::: Data records :::

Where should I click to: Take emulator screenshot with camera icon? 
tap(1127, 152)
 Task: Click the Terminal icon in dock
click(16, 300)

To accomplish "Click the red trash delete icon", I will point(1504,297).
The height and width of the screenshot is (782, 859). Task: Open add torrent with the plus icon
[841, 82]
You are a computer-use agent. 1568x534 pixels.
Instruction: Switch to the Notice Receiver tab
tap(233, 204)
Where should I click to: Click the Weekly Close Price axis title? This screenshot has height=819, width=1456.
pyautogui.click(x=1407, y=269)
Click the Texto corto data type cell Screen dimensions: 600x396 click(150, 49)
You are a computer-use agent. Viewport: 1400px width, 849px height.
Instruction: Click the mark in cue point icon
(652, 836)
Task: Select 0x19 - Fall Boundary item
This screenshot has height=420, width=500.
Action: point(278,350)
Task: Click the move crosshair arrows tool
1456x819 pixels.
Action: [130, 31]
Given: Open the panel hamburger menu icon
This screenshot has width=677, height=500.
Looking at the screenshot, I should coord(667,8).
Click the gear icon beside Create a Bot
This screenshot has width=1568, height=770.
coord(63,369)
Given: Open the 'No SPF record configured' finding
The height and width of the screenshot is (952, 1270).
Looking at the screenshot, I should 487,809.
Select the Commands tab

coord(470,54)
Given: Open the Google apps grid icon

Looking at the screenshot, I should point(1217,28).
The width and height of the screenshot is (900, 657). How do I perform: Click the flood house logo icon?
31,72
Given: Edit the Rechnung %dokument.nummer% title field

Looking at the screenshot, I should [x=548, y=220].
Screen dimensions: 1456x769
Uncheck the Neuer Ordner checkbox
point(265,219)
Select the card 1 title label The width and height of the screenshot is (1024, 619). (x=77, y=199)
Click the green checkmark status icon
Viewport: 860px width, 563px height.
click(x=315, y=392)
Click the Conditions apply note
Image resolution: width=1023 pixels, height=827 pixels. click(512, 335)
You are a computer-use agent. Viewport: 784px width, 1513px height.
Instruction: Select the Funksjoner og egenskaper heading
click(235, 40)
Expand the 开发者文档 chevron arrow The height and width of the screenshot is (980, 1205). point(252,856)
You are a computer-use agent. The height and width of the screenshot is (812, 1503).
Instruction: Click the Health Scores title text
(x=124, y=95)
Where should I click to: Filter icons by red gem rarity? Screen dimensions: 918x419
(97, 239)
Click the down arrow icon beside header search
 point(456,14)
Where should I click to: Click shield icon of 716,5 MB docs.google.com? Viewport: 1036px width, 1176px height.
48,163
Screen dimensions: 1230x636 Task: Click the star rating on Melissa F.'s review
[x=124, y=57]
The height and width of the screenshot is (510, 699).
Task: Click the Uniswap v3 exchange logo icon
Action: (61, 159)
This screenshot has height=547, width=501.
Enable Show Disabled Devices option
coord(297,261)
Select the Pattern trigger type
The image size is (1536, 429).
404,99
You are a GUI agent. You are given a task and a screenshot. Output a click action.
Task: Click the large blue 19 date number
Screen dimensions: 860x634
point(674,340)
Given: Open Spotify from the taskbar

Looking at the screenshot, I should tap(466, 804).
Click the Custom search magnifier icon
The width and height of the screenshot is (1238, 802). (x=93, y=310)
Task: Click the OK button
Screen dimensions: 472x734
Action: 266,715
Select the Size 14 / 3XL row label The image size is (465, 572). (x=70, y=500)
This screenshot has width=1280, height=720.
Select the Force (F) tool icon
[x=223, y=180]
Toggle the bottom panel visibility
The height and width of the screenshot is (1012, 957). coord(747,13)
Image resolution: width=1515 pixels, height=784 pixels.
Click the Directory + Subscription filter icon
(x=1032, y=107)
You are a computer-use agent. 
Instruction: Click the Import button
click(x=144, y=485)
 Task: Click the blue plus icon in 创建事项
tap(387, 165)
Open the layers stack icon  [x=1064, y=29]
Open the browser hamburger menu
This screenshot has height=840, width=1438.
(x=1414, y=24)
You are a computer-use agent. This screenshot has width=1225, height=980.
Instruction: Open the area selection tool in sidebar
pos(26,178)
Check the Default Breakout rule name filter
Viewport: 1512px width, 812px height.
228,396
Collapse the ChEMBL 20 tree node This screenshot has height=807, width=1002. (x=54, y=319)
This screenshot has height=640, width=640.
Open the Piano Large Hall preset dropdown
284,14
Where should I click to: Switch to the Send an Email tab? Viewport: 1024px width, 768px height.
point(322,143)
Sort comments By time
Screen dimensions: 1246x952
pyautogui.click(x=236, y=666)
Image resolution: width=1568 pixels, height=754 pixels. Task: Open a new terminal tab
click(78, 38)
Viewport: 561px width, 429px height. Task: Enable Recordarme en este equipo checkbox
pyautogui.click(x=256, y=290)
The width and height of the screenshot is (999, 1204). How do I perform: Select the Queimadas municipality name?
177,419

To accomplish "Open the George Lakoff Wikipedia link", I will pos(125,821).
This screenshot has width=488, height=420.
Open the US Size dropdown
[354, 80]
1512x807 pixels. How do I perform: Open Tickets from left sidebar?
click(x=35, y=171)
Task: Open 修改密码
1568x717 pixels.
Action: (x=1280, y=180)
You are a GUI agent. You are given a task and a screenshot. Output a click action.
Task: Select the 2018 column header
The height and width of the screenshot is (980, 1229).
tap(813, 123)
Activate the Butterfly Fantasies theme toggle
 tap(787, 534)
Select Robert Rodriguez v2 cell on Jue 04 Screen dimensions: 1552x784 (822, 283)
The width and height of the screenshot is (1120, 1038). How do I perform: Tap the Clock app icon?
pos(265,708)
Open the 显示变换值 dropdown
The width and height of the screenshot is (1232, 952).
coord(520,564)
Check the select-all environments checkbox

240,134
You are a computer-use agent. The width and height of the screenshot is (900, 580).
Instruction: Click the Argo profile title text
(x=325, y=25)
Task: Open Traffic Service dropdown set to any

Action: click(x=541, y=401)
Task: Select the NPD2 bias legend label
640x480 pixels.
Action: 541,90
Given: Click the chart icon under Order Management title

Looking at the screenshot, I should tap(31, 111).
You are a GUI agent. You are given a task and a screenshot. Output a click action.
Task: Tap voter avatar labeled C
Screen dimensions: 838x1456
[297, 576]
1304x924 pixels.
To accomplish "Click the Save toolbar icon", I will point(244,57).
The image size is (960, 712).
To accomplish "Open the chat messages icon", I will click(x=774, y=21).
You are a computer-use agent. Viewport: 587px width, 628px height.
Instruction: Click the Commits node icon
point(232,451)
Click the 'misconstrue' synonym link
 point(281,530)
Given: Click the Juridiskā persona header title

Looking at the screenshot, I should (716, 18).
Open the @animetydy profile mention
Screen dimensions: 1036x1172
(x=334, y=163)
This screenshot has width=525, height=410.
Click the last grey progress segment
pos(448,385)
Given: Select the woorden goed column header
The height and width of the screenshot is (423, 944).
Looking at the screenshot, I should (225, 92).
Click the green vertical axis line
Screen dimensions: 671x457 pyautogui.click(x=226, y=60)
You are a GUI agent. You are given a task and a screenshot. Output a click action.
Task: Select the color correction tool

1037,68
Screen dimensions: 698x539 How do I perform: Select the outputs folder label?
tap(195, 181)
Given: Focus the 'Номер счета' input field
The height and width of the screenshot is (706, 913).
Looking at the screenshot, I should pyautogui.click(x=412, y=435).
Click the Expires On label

:::

Tally how many lines in the entries contain the string "pixels", treating uppercase and lowercase as different. Reply with the number alone.

9